### Task to carry out:
For the entries below, print exactly the lines between the line holding "Click the info" and the line holding "Expand the Платформа", inclusive, and nothing else.

[Data to examine — start]

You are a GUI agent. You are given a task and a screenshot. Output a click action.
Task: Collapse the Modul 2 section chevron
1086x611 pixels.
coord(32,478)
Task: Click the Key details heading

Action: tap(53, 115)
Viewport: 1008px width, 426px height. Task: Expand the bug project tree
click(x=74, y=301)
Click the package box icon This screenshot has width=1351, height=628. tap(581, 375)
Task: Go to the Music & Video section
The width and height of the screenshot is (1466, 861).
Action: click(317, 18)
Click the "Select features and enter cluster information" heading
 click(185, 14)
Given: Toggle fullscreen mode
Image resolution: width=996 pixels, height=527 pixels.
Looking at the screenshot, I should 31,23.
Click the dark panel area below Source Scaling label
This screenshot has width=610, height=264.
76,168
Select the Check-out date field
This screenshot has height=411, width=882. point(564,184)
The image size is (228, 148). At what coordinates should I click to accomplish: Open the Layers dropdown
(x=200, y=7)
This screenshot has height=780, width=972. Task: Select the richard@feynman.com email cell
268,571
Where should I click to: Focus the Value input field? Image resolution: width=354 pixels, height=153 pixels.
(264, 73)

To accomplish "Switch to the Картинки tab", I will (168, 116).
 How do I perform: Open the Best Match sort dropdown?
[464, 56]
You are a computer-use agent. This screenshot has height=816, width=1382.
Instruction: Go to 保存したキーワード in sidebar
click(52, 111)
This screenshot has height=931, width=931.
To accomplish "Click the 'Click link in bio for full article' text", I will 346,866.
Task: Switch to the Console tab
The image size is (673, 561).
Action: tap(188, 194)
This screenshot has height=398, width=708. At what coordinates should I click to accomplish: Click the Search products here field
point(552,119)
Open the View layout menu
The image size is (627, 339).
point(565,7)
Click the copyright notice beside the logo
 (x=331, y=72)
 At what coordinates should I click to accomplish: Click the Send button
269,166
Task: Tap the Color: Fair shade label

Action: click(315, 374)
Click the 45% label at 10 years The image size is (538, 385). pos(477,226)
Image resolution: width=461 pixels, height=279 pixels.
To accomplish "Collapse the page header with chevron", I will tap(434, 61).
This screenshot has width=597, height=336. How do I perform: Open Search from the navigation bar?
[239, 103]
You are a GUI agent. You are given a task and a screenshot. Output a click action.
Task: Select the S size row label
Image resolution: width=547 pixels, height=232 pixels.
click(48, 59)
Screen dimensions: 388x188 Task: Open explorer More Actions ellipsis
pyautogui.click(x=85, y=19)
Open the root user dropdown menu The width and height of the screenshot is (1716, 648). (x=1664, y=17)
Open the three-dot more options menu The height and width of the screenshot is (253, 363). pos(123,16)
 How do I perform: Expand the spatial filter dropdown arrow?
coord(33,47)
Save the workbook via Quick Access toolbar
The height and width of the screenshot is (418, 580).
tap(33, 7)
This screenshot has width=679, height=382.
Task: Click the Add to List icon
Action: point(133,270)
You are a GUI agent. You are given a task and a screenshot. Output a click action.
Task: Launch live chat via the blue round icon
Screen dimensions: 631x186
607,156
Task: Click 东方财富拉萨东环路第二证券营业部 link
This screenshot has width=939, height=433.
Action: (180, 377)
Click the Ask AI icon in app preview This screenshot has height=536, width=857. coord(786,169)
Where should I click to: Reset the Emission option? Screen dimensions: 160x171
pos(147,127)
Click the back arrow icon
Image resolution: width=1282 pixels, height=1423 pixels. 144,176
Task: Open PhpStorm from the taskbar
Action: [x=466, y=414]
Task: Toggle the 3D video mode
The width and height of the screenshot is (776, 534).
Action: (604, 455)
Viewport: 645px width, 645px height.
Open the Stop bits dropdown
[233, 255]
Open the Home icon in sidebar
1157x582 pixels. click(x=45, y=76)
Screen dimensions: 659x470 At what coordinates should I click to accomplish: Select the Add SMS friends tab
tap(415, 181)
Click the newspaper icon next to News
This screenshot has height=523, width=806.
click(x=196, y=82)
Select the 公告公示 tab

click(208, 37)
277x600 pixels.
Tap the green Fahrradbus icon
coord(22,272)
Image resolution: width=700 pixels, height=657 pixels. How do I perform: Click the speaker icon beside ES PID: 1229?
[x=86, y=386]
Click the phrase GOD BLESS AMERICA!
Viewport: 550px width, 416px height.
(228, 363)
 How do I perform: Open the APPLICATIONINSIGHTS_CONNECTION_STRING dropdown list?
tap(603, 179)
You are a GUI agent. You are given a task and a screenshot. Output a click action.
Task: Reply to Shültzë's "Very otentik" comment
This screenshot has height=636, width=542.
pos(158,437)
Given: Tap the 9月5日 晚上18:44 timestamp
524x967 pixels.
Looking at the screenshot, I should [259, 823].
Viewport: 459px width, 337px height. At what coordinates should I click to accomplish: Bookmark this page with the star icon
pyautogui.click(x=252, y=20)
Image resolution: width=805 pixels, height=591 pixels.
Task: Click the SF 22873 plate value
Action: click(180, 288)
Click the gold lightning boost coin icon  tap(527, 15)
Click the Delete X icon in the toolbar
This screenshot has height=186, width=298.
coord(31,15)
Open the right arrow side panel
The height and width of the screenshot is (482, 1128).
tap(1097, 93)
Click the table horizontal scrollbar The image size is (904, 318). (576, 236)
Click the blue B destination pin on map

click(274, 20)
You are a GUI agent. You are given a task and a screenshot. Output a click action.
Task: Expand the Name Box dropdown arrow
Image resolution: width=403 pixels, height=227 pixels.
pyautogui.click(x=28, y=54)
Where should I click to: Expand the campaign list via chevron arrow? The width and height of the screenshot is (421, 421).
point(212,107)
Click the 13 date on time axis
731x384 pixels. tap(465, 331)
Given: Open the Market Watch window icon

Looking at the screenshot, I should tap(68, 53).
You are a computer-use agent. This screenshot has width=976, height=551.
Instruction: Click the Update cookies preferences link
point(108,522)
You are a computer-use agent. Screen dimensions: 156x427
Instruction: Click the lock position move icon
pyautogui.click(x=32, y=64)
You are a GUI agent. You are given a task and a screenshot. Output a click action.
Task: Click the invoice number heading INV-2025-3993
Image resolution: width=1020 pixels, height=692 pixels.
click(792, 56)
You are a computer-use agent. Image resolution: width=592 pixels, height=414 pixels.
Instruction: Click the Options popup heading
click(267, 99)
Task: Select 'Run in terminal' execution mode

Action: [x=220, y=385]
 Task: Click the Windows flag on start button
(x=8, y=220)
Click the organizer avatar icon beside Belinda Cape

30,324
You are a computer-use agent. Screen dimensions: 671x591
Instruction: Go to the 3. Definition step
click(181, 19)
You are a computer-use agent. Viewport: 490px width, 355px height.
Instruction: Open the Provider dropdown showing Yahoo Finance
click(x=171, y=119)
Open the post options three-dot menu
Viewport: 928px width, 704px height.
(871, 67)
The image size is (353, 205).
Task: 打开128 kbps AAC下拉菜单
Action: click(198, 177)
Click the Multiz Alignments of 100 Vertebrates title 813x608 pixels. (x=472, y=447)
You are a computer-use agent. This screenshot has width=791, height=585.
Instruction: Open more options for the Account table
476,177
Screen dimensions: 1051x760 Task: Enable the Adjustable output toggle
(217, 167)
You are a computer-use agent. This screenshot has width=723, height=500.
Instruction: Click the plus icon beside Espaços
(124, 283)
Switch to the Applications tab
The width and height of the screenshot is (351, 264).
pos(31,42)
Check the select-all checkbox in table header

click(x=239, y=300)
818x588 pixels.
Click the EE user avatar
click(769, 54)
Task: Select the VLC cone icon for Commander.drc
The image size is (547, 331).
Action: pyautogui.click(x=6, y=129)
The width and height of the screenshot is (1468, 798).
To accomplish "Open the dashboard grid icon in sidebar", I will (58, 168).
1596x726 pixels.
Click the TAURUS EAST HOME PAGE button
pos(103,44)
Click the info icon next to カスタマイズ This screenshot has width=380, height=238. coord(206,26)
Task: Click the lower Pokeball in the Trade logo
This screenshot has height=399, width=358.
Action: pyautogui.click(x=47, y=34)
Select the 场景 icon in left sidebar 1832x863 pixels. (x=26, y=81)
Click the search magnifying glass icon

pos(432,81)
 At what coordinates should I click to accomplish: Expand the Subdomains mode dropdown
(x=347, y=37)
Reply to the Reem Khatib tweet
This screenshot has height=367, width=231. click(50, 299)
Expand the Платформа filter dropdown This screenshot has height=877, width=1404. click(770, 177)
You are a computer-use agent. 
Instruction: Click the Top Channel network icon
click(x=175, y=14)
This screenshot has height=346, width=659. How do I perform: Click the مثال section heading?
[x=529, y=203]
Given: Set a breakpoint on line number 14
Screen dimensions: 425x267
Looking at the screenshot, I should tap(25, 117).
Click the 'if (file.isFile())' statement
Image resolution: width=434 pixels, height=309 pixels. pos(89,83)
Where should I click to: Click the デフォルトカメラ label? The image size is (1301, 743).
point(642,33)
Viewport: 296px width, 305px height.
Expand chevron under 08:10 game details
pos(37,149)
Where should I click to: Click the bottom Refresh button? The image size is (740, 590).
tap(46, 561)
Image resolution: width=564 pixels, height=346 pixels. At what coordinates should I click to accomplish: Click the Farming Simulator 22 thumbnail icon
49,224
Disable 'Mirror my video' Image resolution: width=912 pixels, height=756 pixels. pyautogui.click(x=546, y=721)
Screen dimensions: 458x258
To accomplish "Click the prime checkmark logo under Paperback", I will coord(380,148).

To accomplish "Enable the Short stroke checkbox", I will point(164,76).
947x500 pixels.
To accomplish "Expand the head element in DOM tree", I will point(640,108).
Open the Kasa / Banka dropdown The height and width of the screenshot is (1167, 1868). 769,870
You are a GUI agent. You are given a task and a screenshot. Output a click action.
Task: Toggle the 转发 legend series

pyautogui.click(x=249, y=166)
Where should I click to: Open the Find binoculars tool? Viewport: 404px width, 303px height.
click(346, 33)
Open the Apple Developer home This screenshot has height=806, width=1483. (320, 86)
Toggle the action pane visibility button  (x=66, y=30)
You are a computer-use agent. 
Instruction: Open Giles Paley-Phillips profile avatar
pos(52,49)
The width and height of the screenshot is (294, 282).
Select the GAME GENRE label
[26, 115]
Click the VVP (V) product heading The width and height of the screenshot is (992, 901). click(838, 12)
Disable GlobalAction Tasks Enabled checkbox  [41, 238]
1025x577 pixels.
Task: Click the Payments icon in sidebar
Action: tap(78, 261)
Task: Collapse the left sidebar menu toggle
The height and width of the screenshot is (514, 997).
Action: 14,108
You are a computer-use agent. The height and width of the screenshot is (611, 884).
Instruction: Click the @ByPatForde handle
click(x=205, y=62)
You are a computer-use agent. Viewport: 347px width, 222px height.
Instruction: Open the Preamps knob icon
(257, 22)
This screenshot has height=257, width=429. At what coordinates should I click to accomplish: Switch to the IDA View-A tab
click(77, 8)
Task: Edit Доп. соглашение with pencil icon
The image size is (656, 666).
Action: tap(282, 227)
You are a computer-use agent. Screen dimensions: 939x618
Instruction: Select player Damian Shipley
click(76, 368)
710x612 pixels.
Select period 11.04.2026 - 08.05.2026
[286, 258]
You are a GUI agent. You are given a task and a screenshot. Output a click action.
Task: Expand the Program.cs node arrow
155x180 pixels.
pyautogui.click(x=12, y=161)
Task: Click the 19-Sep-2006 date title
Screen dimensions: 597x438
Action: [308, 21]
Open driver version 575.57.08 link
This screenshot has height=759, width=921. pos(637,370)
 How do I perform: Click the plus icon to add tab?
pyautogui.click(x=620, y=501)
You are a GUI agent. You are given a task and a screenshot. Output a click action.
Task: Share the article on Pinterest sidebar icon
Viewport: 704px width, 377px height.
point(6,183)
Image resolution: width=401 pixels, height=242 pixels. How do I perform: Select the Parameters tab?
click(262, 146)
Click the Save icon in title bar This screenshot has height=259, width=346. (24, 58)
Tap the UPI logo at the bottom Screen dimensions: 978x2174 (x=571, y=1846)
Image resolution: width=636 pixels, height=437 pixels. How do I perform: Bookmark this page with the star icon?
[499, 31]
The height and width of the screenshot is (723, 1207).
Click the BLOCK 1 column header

[Data to examine — finish]

### Written reply:
Click the info icon next to カスタマイズ This screenshot has width=380, height=238. coord(206,26)
Task: Click the lower Pokeball in the Trade logo
This screenshot has height=399, width=358.
Action: pyautogui.click(x=47, y=34)
Select the 场景 icon in left sidebar 1832x863 pixels. (x=26, y=81)
Click the search magnifying glass icon

pos(432,81)
 At what coordinates should I click to accomplish: Expand the Subdomains mode dropdown
(x=347, y=37)
Reply to the Reem Khatib tweet
This screenshot has height=367, width=231. click(50, 299)
Expand the Платформа filter dropdown This screenshot has height=877, width=1404. click(770, 177)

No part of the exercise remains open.